▼

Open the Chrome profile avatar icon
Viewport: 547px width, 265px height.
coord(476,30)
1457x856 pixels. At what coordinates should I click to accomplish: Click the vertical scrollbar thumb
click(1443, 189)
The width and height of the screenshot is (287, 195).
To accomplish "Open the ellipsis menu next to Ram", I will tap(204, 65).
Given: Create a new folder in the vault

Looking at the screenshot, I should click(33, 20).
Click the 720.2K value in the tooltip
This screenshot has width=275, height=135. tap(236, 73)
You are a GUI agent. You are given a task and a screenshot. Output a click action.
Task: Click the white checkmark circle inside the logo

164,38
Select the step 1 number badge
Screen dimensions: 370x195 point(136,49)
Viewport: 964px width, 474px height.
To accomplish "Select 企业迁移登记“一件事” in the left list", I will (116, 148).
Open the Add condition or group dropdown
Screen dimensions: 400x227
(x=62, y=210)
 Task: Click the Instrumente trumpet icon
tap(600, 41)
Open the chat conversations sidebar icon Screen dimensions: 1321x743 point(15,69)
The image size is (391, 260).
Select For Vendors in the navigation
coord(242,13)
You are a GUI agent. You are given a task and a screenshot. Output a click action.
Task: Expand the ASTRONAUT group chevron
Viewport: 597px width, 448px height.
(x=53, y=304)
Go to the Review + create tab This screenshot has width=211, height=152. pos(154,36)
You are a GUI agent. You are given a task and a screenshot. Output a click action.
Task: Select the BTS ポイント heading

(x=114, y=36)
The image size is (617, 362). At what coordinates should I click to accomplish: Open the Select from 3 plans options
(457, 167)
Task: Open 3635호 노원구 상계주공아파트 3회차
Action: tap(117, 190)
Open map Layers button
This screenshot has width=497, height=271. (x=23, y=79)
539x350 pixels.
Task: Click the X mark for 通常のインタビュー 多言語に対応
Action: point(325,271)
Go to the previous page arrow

▲

# Problem to solve
Once you have read the material, set it down again word for word.

# Solution for this exercise
Open the Chrome profile avatar icon
Viewport: 547px width, 265px height.
coord(476,30)
1457x856 pixels. At what coordinates should I click to accomplish: Click the vertical scrollbar thumb
click(1443, 189)
The width and height of the screenshot is (287, 195).
To accomplish "Open the ellipsis menu next to Ram", I will tap(204, 65).
Given: Create a new folder in the vault

Looking at the screenshot, I should click(33, 20).
Click the 720.2K value in the tooltip
This screenshot has width=275, height=135. tap(236, 73)
You are a GUI agent. You are given a task and a screenshot. Output a click action.
Task: Click the white checkmark circle inside the logo

164,38
Select the step 1 number badge
Screen dimensions: 370x195 point(136,49)
Viewport: 964px width, 474px height.
To accomplish "Select 企业迁移登记“一件事” in the left list", I will (116, 148).
Open the Add condition or group dropdown
Screen dimensions: 400x227
(x=62, y=210)
 Task: Click the Instrumente trumpet icon
tap(600, 41)
Open the chat conversations sidebar icon Screen dimensions: 1321x743 point(15,69)
The image size is (391, 260).
Select For Vendors in the navigation
coord(242,13)
You are a GUI agent. You are given a task and a screenshot. Output a click action.
Task: Expand the ASTRONAUT group chevron
Viewport: 597px width, 448px height.
(x=53, y=304)
Go to the Review + create tab This screenshot has width=211, height=152. pos(154,36)
You are a GUI agent. You are given a task and a screenshot. Output a click action.
Task: Select the BTS ポイント heading

(x=114, y=36)
The image size is (617, 362). At what coordinates should I click to accomplish: Open the Select from 3 plans options
(457, 167)
Task: Open 3635호 노원구 상계주공아파트 3회차
Action: tap(117, 190)
Open map Layers button
This screenshot has width=497, height=271. (x=23, y=79)
539x350 pixels.
Task: Click the X mark for 通常のインタビュー 多言語に対応
Action: point(325,271)
Go to the previous page arrow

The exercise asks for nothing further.